On this particular Friday, they are followed from the mosque. To be fair, Melik has been followed before but may not have noticed.
The follower eventually announces himself. Issa. And he wants to study medicine. But right now he needs help.
Issa is just about as illegal as they come. Imprisoned in Russia, or maybe Turkey or maybe both for some unnamed offence – as if being Chechen isn't offence enough in some parts of the world – he has escaped, by way of Sweden and Denmark and one more capture and one more jail-break en route, just to ensure that there is an Interpol warrant out for him.
That's a story that may take a while to be allowed out.

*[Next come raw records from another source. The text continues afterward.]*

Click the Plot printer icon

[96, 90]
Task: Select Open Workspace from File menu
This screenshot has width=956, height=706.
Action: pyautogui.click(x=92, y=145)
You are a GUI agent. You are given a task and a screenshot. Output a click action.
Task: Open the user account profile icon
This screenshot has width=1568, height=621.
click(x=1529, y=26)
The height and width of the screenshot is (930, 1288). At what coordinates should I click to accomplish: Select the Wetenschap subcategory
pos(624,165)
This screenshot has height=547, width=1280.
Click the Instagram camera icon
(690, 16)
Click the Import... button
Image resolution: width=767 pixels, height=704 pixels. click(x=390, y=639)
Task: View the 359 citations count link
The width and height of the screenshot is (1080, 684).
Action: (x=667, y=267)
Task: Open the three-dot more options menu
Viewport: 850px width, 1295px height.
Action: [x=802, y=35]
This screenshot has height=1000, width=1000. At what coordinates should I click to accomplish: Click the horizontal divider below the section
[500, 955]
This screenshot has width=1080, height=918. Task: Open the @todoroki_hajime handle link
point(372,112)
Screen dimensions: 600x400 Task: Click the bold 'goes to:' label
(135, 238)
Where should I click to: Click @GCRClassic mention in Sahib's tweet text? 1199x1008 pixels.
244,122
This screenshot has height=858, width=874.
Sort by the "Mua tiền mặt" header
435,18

Leyla takes him in, because he is a muslim and he clearly needs help. That simple. That deadly. Melik is not quite so trusting.
Issa is not completely alone in the world however. He has on his side the radical young lawyer, Ananabel Richter. She is of ultra-traditional legal stock – only her brother has managed to escape the family firm to become a doctor – but she plies her trade at the margins, working for Sanctuary North, a help-centre for would-be refugees and others with nowhere else to turn.
It is Annabel who brings the case of Issa to Tommy Brue. Brue is an ex-pat Brit with a private bank to his name. The family inheritance buys prestige but the bank itself has outlived its glory days, the retreat from Vienna to Hamburg might not have been entirely voluntary, but it is just one of the many myths that surround the legacy that Brue doesn't fully understand – his father would never have let him in on all of the secrets – but about which he knows enough to know it is as much a threat as a prop to the business in the new world order.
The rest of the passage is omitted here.